And so when I talk about our financial institutions playing by the same rules as folks on Main Street, when I talk about making sure insurance companies aren’t discriminating against those who are already sick, or making sure that unscrupulous lenders aren’t taking advantage of the most vulnerable among us, I do so because I genuinely believe it will make the economy stronger for everybody. But I also do it because I know that far too many neighbors in our country have been hurt and treated unfairly over the last few years, and I believe in God’s command to ‘love thy neighbor as thyself.’
Obama followed that up with an ecumenical tip of the hat—“I know the version of that Golden Rule is found in every major religion and every set of beliefs — from Hinduism to Islam to Judaism to the writings of Plato”—but it was still interesting to hear Obama putting such emphasis on biblical values in encouraging through and signing in the Dodd-Frank Act. And he didn’t stop there.
Now you’d expect Obama to be a bit more effusive about his Christian beliefs at the National Prayer Breakfast.
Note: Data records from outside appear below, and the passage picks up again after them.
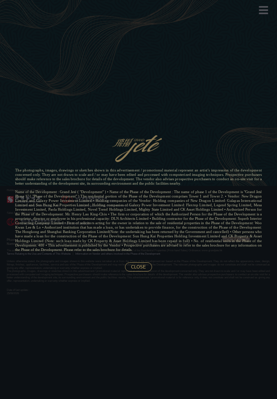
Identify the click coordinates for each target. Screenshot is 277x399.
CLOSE (138, 266)
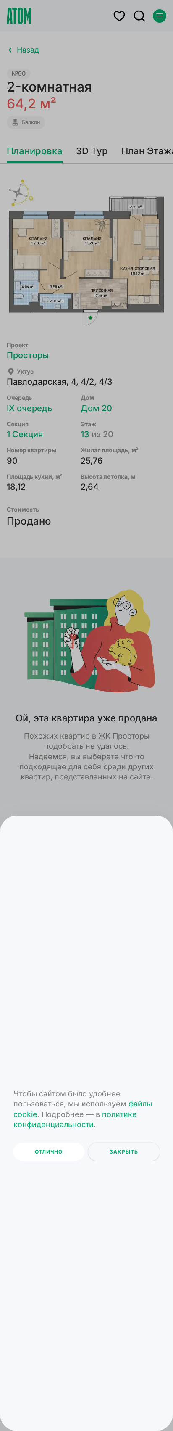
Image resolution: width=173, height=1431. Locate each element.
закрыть (124, 1151)
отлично (49, 1151)
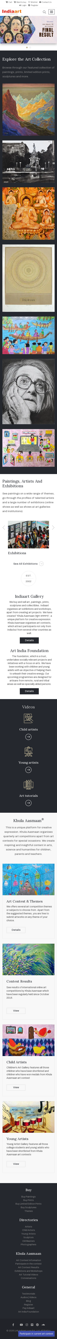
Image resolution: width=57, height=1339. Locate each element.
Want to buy (21, 2)
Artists (28, 1227)
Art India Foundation (28, 1312)
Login (23, 5)
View (16, 1010)
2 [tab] (30, 47)
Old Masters (28, 1241)
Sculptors (28, 1237)
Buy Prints (28, 1200)
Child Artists (16, 1062)
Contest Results (19, 981)
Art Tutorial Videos (28, 1275)
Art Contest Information (28, 1260)
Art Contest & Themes (24, 901)
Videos (32, 1297)
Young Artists (17, 1139)
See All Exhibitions (28, 564)
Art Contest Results (28, 1267)
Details (29, 640)
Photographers (28, 1244)
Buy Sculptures (28, 1207)
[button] (44, 12)
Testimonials (28, 1294)
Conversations (28, 1278)
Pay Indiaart (29, 1308)
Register (34, 5)
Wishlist (33, 2)
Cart (10, 2)
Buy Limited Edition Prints (28, 1204)
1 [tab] (27, 47)
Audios (24, 1297)
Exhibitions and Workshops (28, 1271)
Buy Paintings (28, 1197)
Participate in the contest (28, 1264)
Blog (28, 1301)
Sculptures (16, 553)
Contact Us (46, 2)
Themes (28, 1211)
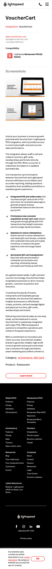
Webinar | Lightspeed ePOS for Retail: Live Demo (14, 490)
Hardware (10, 409)
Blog (7, 456)
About (29, 456)
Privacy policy (26, 538)
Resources (11, 452)
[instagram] (23, 526)
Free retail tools (12, 459)
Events (9, 470)
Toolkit (30, 442)
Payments (31, 416)
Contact (30, 459)
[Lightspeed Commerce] (13, 4)
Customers (10, 466)
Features (9, 402)
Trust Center (32, 473)
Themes (9, 442)
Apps (8, 439)
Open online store (13, 446)
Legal (29, 470)
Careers (30, 463)
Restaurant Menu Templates (34, 421)
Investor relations (34, 477)
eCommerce (25, 357)
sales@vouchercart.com (17, 39)
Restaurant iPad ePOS (36, 412)
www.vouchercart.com (16, 36)
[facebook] (16, 526)
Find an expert (33, 435)
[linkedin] (30, 526)
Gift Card (39, 357)
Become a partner (34, 439)
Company (31, 452)
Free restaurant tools (15, 463)
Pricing (8, 405)
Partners (31, 428)
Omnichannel (11, 412)
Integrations (12, 26)
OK (37, 558)
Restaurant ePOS (35, 398)
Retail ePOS (11, 398)
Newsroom (31, 466)
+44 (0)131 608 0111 (14, 42)
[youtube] (38, 526)
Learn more (26, 375)
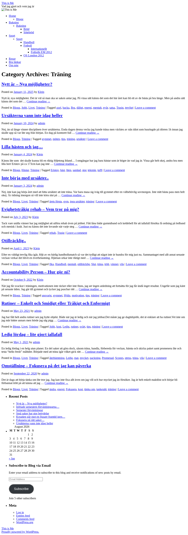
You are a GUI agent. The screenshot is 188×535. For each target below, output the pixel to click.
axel (58, 107)
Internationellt (39, 48)
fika (51, 264)
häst (62, 170)
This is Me (7, 3)
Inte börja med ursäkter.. (25, 178)
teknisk (92, 170)
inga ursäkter (77, 201)
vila (122, 264)
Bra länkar (15, 62)
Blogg (19, 19)
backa (66, 107)
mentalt (97, 107)
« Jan (12, 458)
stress (128, 357)
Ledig (66, 326)
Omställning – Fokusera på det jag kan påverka (46, 365)
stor (84, 170)
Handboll (29, 42)
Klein (41, 91)
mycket (84, 357)
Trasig (120, 107)
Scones (119, 357)
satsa (112, 107)
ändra (52, 389)
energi (88, 107)
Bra (73, 107)
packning (95, 357)
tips (63, 139)
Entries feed (23, 515)
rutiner (74, 326)
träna (100, 264)
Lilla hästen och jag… (22, 146)
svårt (82, 326)
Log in (20, 512)
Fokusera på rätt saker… (30, 420)
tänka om (89, 389)
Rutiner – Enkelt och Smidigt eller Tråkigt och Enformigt (55, 303)
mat (76, 357)
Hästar (25, 170)
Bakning (14, 22)
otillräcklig (83, 264)
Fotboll (28, 45)
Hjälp (67, 295)
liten (68, 170)
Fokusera (71, 389)
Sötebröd (29, 32)
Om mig (13, 65)
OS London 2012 (34, 55)
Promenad (108, 357)
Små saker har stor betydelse (32, 413)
And you wouldn’t simply be a cynic to point out that it’s campaign season and Obama needs to grab some of those moderate Christian voters, particularly evangelicals, who don’t know what to do with the GOP candidates.
But there seems to me a good deal of sincerity here. Much as questions about his faith have haunted Obama, this is not the first time he’s spoken openly about how Christian values have influenced his politics. In doing so, he comes off as a pretty run-of-the-mill liberal Christian. Which probably isn’t far off.